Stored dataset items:
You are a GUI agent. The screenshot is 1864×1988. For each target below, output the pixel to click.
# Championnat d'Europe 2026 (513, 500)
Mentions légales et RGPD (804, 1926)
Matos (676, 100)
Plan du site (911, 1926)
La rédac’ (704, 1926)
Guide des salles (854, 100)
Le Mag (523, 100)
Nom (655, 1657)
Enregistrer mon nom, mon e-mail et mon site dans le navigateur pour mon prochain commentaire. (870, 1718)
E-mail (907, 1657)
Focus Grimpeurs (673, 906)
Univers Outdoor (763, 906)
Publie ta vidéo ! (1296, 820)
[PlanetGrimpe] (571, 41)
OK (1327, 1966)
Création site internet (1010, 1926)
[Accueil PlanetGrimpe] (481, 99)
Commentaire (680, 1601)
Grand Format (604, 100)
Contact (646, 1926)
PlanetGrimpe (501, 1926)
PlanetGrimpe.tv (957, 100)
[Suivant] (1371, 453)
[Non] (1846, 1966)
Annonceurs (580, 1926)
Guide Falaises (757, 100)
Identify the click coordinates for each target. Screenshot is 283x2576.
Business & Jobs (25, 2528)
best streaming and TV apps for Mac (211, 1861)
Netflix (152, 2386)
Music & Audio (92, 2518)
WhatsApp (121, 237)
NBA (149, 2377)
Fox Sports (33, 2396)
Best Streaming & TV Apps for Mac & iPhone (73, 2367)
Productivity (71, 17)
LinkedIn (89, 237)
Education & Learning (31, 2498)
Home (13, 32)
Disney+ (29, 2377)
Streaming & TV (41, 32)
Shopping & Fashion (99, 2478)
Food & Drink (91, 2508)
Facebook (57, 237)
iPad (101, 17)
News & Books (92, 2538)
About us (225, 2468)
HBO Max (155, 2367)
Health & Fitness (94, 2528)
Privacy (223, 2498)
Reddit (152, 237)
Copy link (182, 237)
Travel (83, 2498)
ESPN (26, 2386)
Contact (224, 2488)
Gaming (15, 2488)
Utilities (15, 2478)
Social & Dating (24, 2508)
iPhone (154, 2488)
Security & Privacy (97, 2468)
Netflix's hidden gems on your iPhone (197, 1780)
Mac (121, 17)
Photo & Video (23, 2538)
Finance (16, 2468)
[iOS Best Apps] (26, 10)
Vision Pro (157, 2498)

## Exercise:
Each entry above is to be transcribed without alteration.

## Response:
You are a GUI agent. The screenshot is 1864×1988. For each target below, output the pixel to click.
# Championnat d'Europe 2026 (513, 500)
Mentions légales et RGPD (804, 1926)
Matos (676, 100)
Plan du site (911, 1926)
La rédac’ (704, 1926)
Guide des salles (854, 100)
Le Mag (523, 100)
Nom (655, 1657)
Enregistrer mon nom, mon e-mail et mon site dans le navigateur pour mon prochain commentaire. (870, 1718)
E-mail (907, 1657)
Focus Grimpeurs (673, 906)
Univers Outdoor (763, 906)
Publie ta vidéo ! (1296, 820)
[PlanetGrimpe] (571, 41)
OK (1327, 1966)
Création site internet (1010, 1926)
[Accueil PlanetGrimpe] (481, 99)
Commentaire (680, 1601)
Grand Format (604, 100)
Contact (646, 1926)
PlanetGrimpe (501, 1926)
PlanetGrimpe.tv (957, 100)
[Suivant] (1371, 453)
[Non] (1846, 1966)
Annonceurs (580, 1926)
Guide Falaises (757, 100)
Identify the click coordinates for each target. Screenshot is 283x2576.
Business & Jobs (25, 2528)
best streaming and TV apps for Mac (211, 1861)
Netflix (152, 2386)
Music & Audio (92, 2518)
WhatsApp (121, 237)
NBA (149, 2377)
Fox Sports (33, 2396)
Best Streaming & TV Apps for Mac & iPhone (73, 2367)
Productivity (71, 17)
LinkedIn (89, 237)
Education & Learning (31, 2498)
Home (13, 32)
Disney+ (29, 2377)
Streaming & TV (41, 32)
Shopping & Fashion (99, 2478)
Food & Drink (91, 2508)
Facebook (57, 237)
iPad (101, 17)
News & Books (92, 2538)
About us (225, 2468)
HBO Max (155, 2367)
Health & Fitness (94, 2528)
Privacy (223, 2498)
Reddit (152, 237)
Copy link (182, 237)
Travel (83, 2498)
ESPN (26, 2386)
Contact (224, 2488)
Gaming (15, 2488)
Utilities (15, 2478)
Social & Dating (24, 2508)
iPhone (154, 2488)
Security & Privacy (97, 2468)
Netflix's hidden gems on your iPhone (197, 1780)
Mac (121, 17)
Photo & Video (23, 2538)
Finance (16, 2468)
[iOS Best Apps] (26, 10)
Vision Pro (157, 2498)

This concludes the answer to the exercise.